Highly Efficient Sodium Storage in Iron Oxide Nanotube Arrays Enabled by Built‐In Electric Field

High‐power sodium–ion batteries capable of charging and discharging rapidly and durably are eagerly demanded to replace current lithium–ion batteries. However, poor activity and instable cycling of common sodium anode materials represent a huge barrier for practical deployment. A smart design of ordered nanotube arrays of iron oxide (Fe₂O₃) is presented as efficient sodium anode, simply enabled by surface sulfurization. The resulted heterostructure of oxide and sulfide spontaneously develops a built‐in electric field, which reduces the activation energy and accelerates charge transport significantly. Benefiting from the synergy of ordered architecture and built‐in electric field, such arrays exhibit a large reversible capacity, a superior rate capability, and a high retention of 91% up to 200 cycles at a high rate of 5 A g^?1, outperforming most reported iron oxide electrodes.
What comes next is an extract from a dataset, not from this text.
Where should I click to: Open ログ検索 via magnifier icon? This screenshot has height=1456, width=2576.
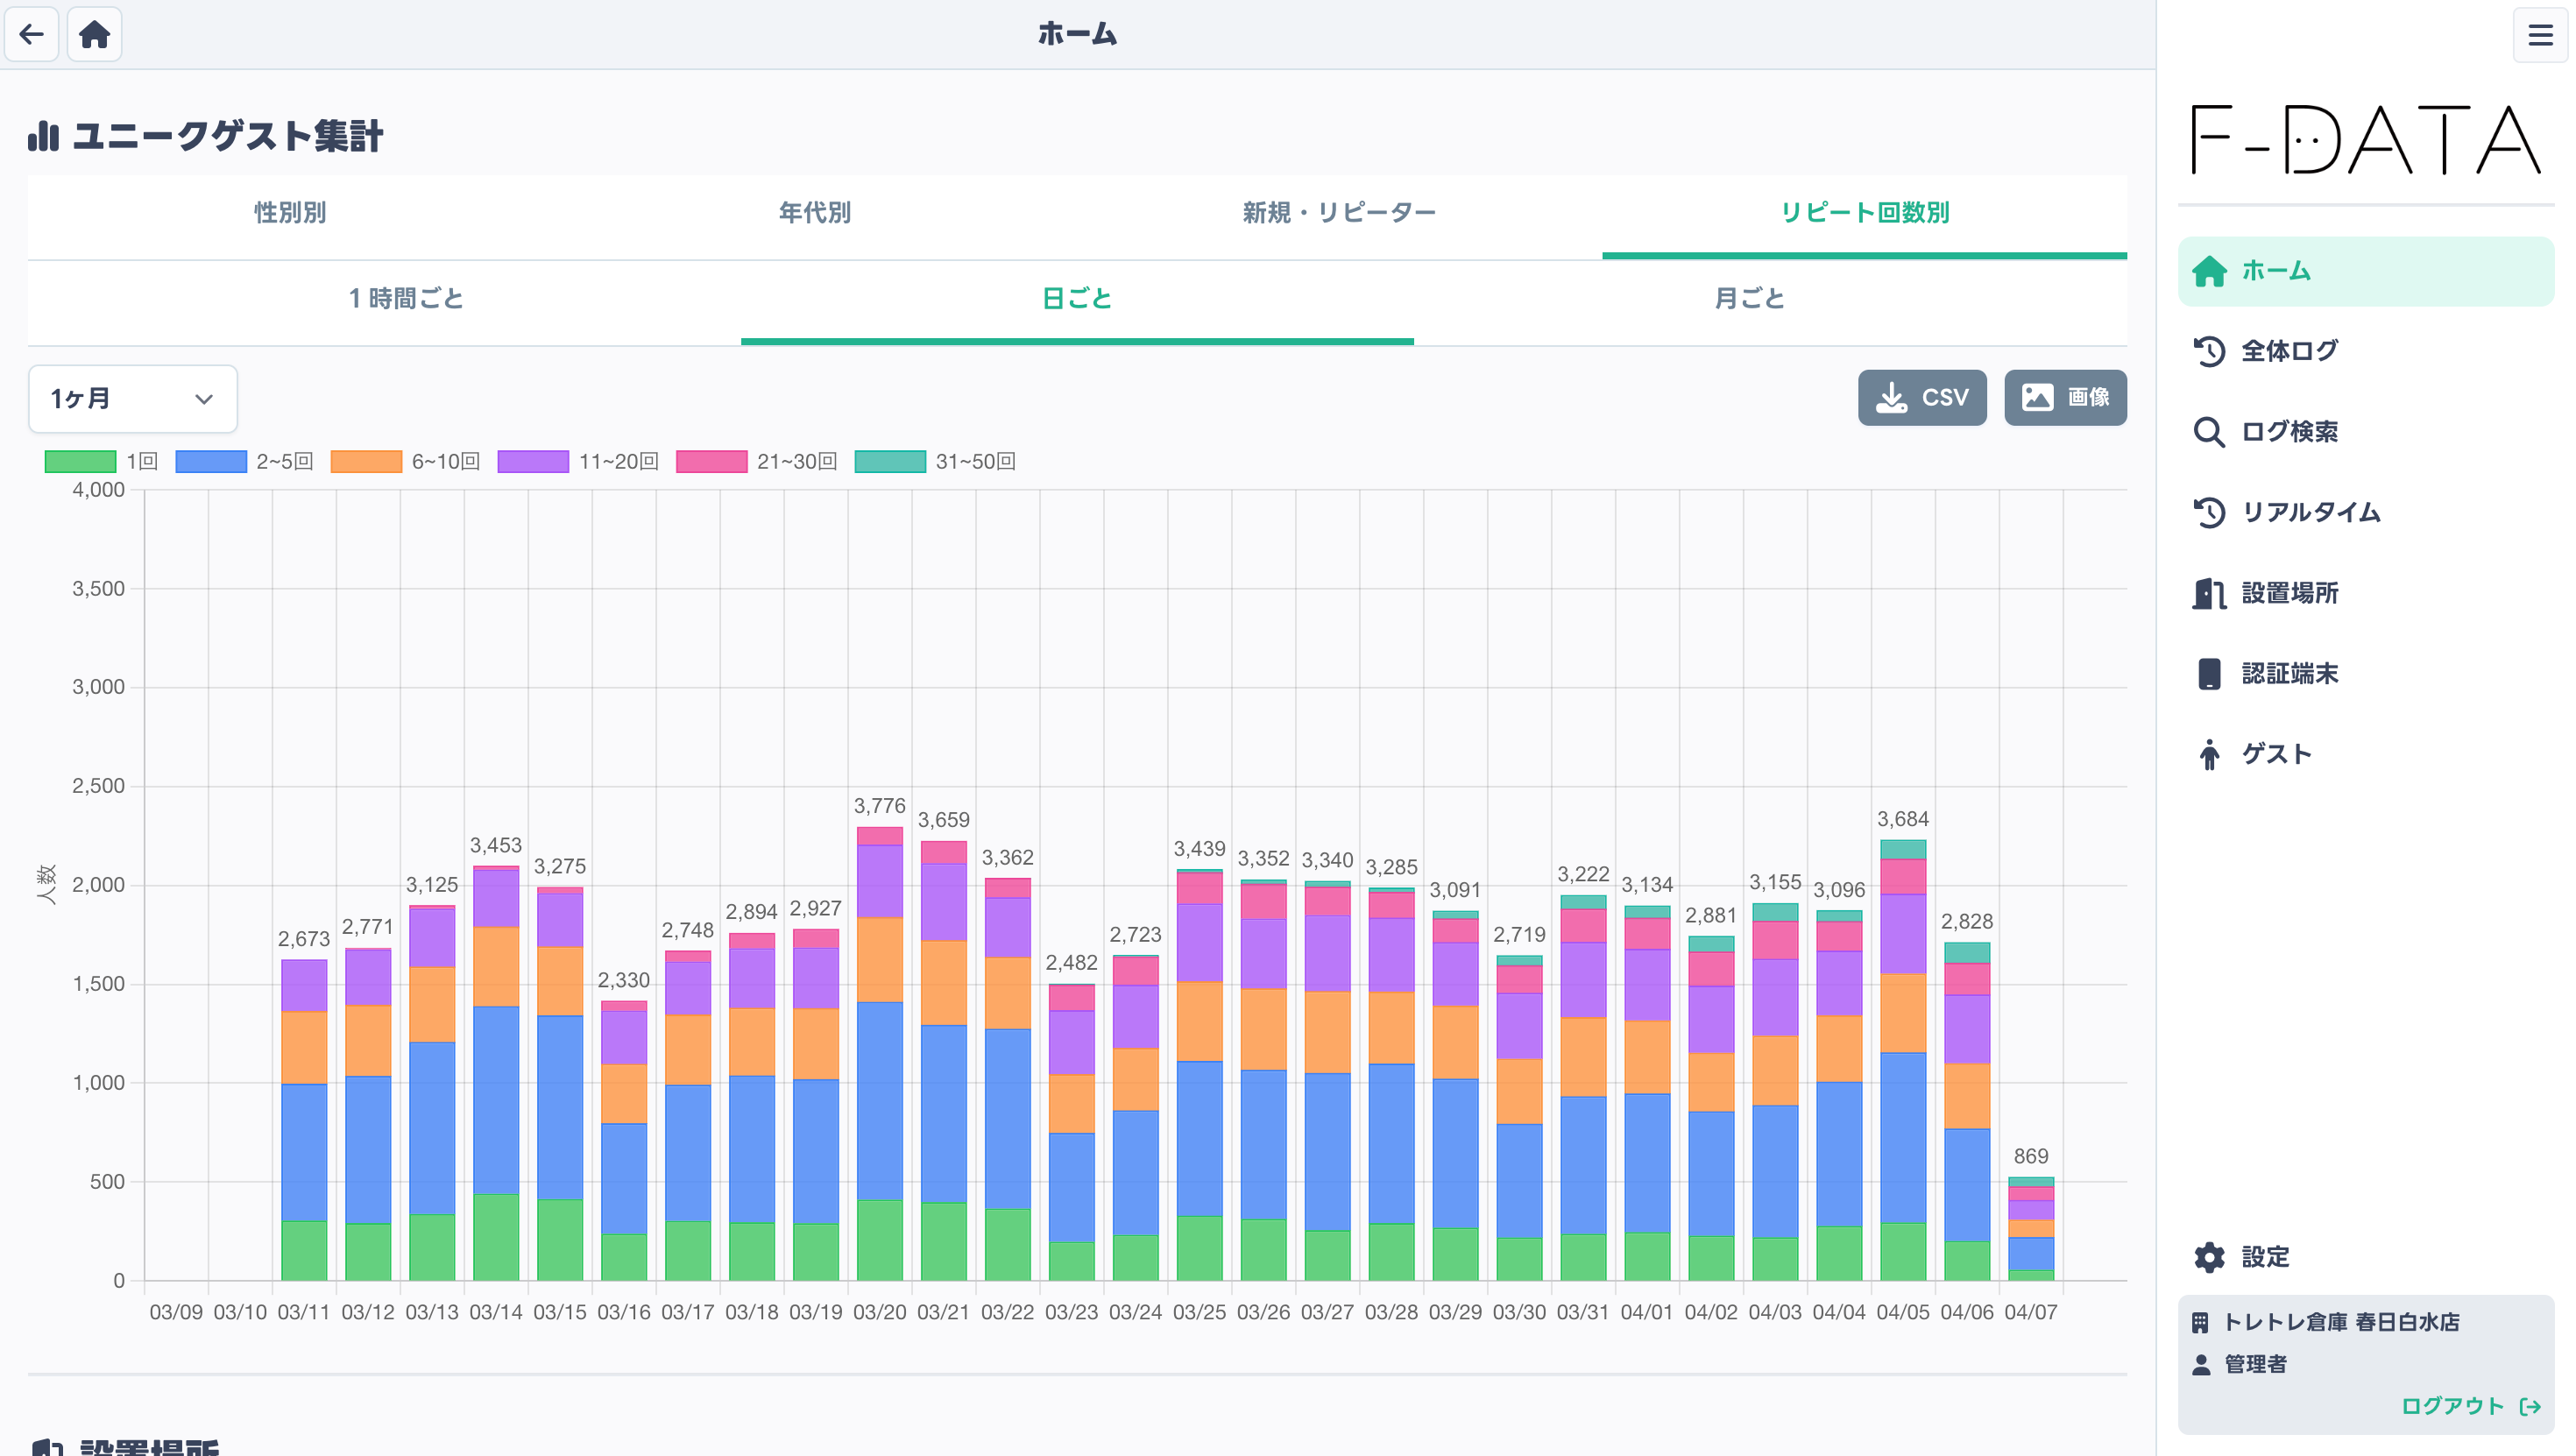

Furthermore, full cells based on the Fe₂O₃ array anode and the Na_0.67(Mn_0.67Ni_0.23Mg_0.1)O₂ cathode deliver a specific energy of 142 Wh kg^?1 at a power density of 330 W kg^?1 (based on both active electrodes), demonstrating a great potential in practical application. This material design may open a new door in engineering efficient anode based on earth‐abundant materials.